What is being asked
Give an exact reproduction of all the lines in the listing.

Dataset records
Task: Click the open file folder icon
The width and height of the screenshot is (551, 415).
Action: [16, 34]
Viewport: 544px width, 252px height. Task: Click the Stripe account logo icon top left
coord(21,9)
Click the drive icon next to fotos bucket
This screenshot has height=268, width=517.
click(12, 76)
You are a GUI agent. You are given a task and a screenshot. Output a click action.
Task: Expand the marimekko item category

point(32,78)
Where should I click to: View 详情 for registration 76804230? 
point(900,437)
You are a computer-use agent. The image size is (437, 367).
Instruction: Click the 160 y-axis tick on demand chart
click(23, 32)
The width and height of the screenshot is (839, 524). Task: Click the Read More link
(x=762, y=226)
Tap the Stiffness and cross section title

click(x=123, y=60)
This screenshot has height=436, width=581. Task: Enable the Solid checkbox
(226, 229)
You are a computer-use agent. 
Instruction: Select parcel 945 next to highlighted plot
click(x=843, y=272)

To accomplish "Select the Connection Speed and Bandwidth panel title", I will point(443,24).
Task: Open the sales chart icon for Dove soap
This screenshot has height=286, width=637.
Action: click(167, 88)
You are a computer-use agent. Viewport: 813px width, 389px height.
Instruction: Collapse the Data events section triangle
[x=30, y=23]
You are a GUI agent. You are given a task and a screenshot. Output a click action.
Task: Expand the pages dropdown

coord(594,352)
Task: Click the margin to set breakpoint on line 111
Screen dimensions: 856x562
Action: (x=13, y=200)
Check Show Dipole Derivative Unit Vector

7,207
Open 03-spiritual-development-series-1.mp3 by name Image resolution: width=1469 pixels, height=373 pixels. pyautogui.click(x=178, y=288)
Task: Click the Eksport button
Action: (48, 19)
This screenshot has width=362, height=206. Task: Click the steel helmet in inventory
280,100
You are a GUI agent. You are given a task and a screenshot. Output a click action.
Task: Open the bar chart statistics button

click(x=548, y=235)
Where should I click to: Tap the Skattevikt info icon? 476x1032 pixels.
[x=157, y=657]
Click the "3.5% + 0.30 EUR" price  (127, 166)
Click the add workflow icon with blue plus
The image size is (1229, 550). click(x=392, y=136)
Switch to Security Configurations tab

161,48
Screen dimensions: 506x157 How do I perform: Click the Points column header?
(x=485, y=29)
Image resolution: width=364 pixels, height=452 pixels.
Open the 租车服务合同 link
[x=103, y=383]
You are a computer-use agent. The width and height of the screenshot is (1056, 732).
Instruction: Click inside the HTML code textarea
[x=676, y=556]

Written solution
Task: Click the open file folder icon
The width and height of the screenshot is (551, 415).
Action: [16, 34]
Viewport: 544px width, 252px height. Task: Click the Stripe account logo icon top left
coord(21,9)
Click the drive icon next to fotos bucket
This screenshot has height=268, width=517.
click(12, 76)
You are a GUI agent. You are given a task and a screenshot. Output a click action.
Task: Expand the marimekko item category

point(32,78)
Where should I click to: View 详情 for registration 76804230? 
point(900,437)
You are a computer-use agent. The image size is (437, 367).
Instruction: Click the 160 y-axis tick on demand chart
click(23, 32)
The width and height of the screenshot is (839, 524). Task: Click the Read More link
(x=762, y=226)
Tap the Stiffness and cross section title

click(x=123, y=60)
This screenshot has height=436, width=581. Task: Enable the Solid checkbox
(226, 229)
You are a computer-use agent. 
Instruction: Select parcel 945 next to highlighted plot
click(x=843, y=272)

To accomplish "Select the Connection Speed and Bandwidth panel title", I will point(443,24).
Task: Open the sales chart icon for Dove soap
This screenshot has height=286, width=637.
Action: click(167, 88)
You are a computer-use agent. Viewport: 813px width, 389px height.
Instruction: Collapse the Data events section triangle
[x=30, y=23]
You are a GUI agent. You are given a task and a screenshot. Output a click action.
Task: Expand the pages dropdown

coord(594,352)
Task: Click the margin to set breakpoint on line 111
Screen dimensions: 856x562
Action: (x=13, y=200)
Check Show Dipole Derivative Unit Vector

7,207
Open 03-spiritual-development-series-1.mp3 by name Image resolution: width=1469 pixels, height=373 pixels. pyautogui.click(x=178, y=288)
Task: Click the Eksport button
Action: (48, 19)
This screenshot has width=362, height=206. Task: Click the steel helmet in inventory
280,100
You are a GUI agent. You are given a task and a screenshot. Output a click action.
Task: Open the bar chart statistics button

click(x=548, y=235)
Where should I click to: Tap the Skattevikt info icon? 476x1032 pixels.
[x=157, y=657]
Click the "3.5% + 0.30 EUR" price  (127, 166)
Click the add workflow icon with blue plus
The image size is (1229, 550). click(x=392, y=136)
Switch to Security Configurations tab

161,48
Screen dimensions: 506x157 How do I perform: Click the Points column header?
(x=485, y=29)
Image resolution: width=364 pixels, height=452 pixels.
Open the 租车服务合同 link
[x=103, y=383]
You are a computer-use agent. The width and height of the screenshot is (1056, 732).
Instruction: Click inside the HTML code textarea
[x=676, y=556]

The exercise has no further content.